** START OF Task input **

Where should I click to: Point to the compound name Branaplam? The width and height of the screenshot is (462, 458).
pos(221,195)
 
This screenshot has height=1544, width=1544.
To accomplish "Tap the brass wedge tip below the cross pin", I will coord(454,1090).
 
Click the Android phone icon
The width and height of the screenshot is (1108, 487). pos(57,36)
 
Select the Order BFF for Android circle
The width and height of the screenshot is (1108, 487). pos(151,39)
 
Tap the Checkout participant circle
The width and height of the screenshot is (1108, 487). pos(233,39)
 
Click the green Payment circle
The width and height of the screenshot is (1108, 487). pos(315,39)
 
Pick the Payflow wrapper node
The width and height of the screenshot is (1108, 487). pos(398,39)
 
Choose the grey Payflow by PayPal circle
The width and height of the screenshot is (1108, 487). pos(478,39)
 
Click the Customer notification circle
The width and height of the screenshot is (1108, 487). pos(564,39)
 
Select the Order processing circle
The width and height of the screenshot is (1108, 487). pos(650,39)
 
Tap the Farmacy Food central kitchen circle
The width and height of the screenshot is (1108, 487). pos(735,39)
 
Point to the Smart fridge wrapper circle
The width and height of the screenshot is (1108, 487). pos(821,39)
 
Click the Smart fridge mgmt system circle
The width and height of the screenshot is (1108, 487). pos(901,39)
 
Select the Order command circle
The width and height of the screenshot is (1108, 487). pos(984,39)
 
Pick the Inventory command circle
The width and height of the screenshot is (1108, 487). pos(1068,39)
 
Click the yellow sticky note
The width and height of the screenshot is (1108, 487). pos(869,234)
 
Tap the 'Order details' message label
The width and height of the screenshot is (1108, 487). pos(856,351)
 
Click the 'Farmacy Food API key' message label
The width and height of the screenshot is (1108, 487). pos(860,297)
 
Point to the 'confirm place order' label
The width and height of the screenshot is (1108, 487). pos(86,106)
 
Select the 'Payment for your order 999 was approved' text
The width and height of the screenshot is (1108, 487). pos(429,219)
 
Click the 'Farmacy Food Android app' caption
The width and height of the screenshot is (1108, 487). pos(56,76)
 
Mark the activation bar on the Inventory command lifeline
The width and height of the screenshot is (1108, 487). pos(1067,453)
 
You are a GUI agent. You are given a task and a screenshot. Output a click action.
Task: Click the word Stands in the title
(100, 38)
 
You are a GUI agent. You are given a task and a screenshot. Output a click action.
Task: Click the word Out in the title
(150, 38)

** END OF Task input **

▸ To be done
Can you extract all of the records above and reproduce each line word for word?

▸ Exercise result
Where should I click to: Point to the compound name Branaplam? The width and height of the screenshot is (462, 458).
pos(221,195)
 
This screenshot has height=1544, width=1544.
To accomplish "Tap the brass wedge tip below the cross pin", I will coord(454,1090).
 
Click the Android phone icon
The width and height of the screenshot is (1108, 487). pos(57,36)
 
Select the Order BFF for Android circle
The width and height of the screenshot is (1108, 487). pos(151,39)
 
Tap the Checkout participant circle
The width and height of the screenshot is (1108, 487). pos(233,39)
 
Click the green Payment circle
The width and height of the screenshot is (1108, 487). pos(315,39)
 
Pick the Payflow wrapper node
The width and height of the screenshot is (1108, 487). pos(398,39)
 
Choose the grey Payflow by PayPal circle
The width and height of the screenshot is (1108, 487). pos(478,39)
 
Click the Customer notification circle
The width and height of the screenshot is (1108, 487). pos(564,39)
 
Select the Order processing circle
The width and height of the screenshot is (1108, 487). pos(650,39)
 
Tap the Farmacy Food central kitchen circle
The width and height of the screenshot is (1108, 487). pos(735,39)
 
Point to the Smart fridge wrapper circle
The width and height of the screenshot is (1108, 487). pos(821,39)
 
Click the Smart fridge mgmt system circle
The width and height of the screenshot is (1108, 487). pos(901,39)
 
Select the Order command circle
The width and height of the screenshot is (1108, 487). pos(984,39)
 
Pick the Inventory command circle
The width and height of the screenshot is (1108, 487). pos(1068,39)
 
Click the yellow sticky note
The width and height of the screenshot is (1108, 487). pos(869,234)
 
Tap the 'Order details' message label
The width and height of the screenshot is (1108, 487). pos(856,351)
 
Click the 'Farmacy Food API key' message label
The width and height of the screenshot is (1108, 487). pos(860,297)
 
Point to the 'confirm place order' label
The width and height of the screenshot is (1108, 487). pos(86,106)
 
Select the 'Payment for your order 999 was approved' text
The width and height of the screenshot is (1108, 487). pos(429,219)
 
Click the 'Farmacy Food Android app' caption
The width and height of the screenshot is (1108, 487). pos(56,76)
 
Mark the activation bar on the Inventory command lifeline
The width and height of the screenshot is (1108, 487). pos(1067,453)
 
You are a GUI agent. You are given a task and a screenshot. Output a click action.
Task: Click the word Stands in the title
(100, 38)
 
You are a GUI agent. You are given a task and a screenshot. Output a click action.
Task: Click the word Out in the title
(150, 38)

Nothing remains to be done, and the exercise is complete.